Wyszukaj w vademecum
Arrival fallacy - czyli jak uniknąć błędnego koła w myśleniu o własnych osiągnięciach

Być może jesteś jedną z osób skupionych na przyszłości. Nie możesz doczekać się końca studiów, stażu, rezydentury albo uzyskania tytułu specjalisty. Wyobrażasz sobie, że osiągając pewien punkt, doświadczysz spełnienia. To jest właśnie arrival fallacy.
Iluzja trwałego sukcesu
Arrival fallacy to wyobrażenie, że gdy osiągniemy dany cel, będziemy wreszcie usatysfakcjonowani, szczęśliwi. Jasne, sukcesy cieszą, niemniej po przemijającej radości powracają stres i poczucie presji. Okazuje się, że zdobycie szczytu niczego nie gwarantuje.

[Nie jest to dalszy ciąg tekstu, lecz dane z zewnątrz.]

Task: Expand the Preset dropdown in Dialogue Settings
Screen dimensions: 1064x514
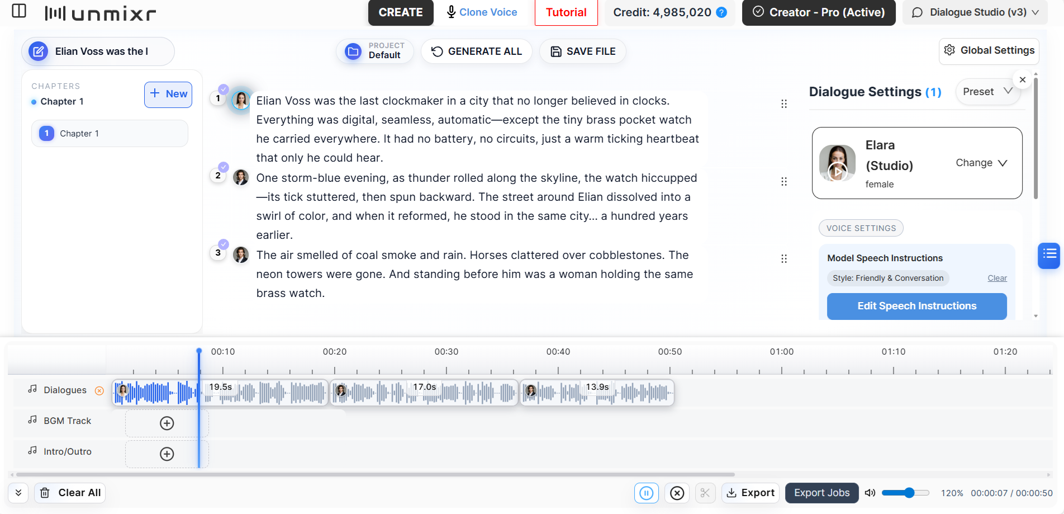Action: (x=987, y=91)
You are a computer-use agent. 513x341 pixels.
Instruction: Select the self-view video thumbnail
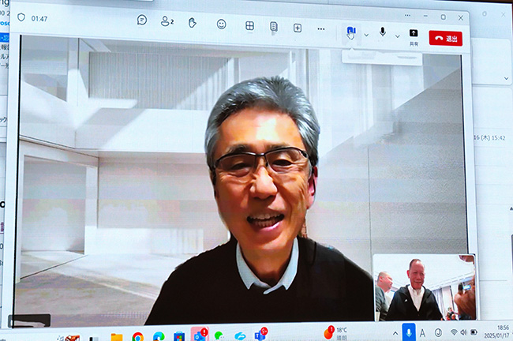pyautogui.click(x=424, y=287)
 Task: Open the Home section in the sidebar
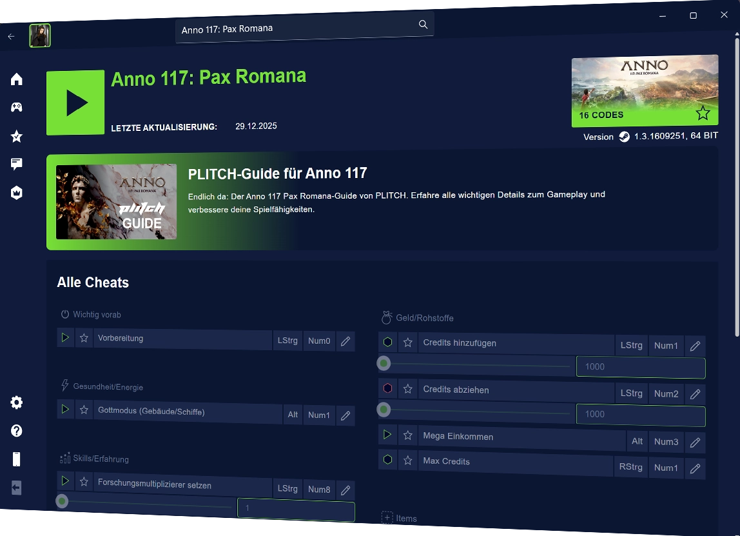coord(16,78)
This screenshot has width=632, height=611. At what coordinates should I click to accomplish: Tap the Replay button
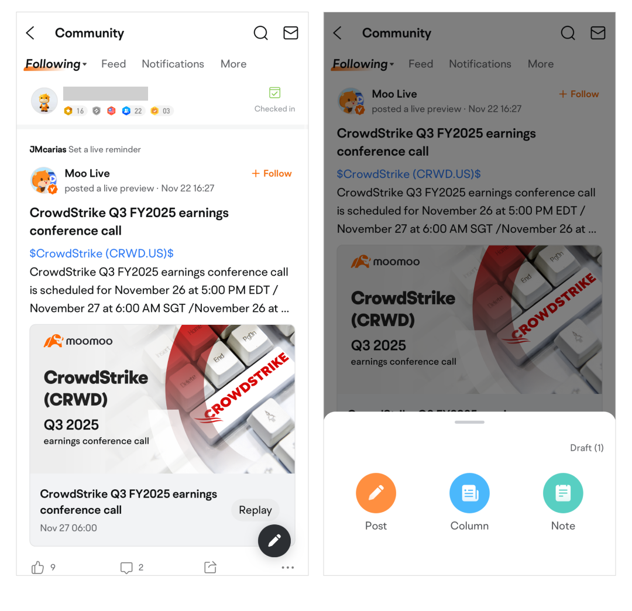pyautogui.click(x=256, y=510)
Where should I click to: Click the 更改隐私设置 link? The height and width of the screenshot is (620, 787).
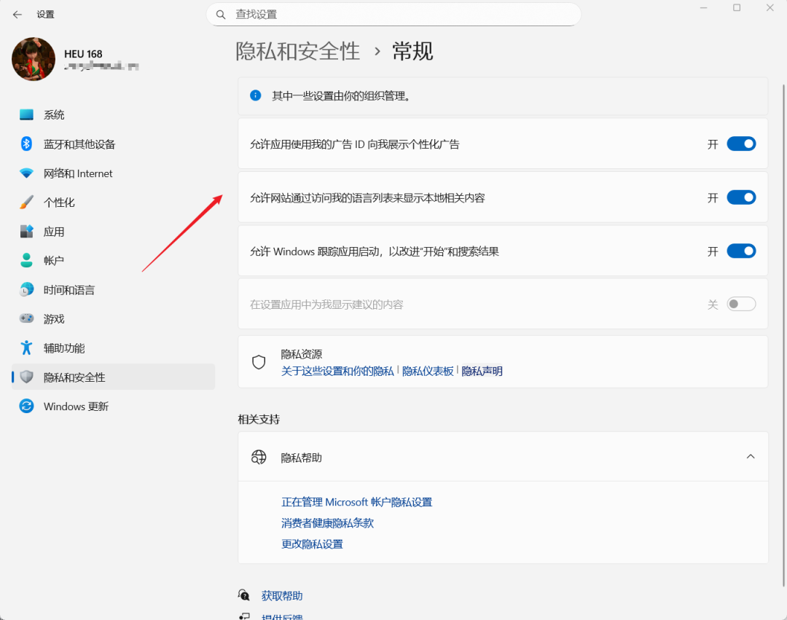(x=311, y=544)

Złudzenie to może wywierać negatywny wpływ na nasze zdrowie psychiczne i motywację. Jest to szczególnie istotne w medycynie, w której, w przeciwieństwie do wielu innych ścieżek kariery, mamy bardzo jasną drogę rozwoju. Cele do osiągnięcia są klarowne: skończ studia, skończ rezydenturę, zostań specjalistą. Z jednej strony są one ważne, z drugiej jednak musimy pamiętać, że są jedynie elementem drogi i etapami ciągłego procesu uczenia się i nabywania umiejętności.
Zaraz będziesz lekarzem
Być może jesteś jedną z tych osób, które słyszała słowa w stylu przecież zaraz będziesz lekarzem wypowiedziane w sposób sugerujący, że po ciężkich studiach uzyskanie PWZ wszystko zmieni i dalej będzie tylko sielanka. Na rezydenturze trzeba ciężko pracować, ale potem odcinasz kupony. Jeśli uwierzymy w podobne słowa, możemy się bardzo rozczarować - wejście na kolejny pułap nie zmieni nagle życia. Sytuacji z pewnością nie poprawia presja ciążąca na medykach. Towarzyszy nam w mniejszym lub większym stopniu już od początku studiów podczas sesji egzaminacyjnych, LEKu, a potem w pracy zawodowej.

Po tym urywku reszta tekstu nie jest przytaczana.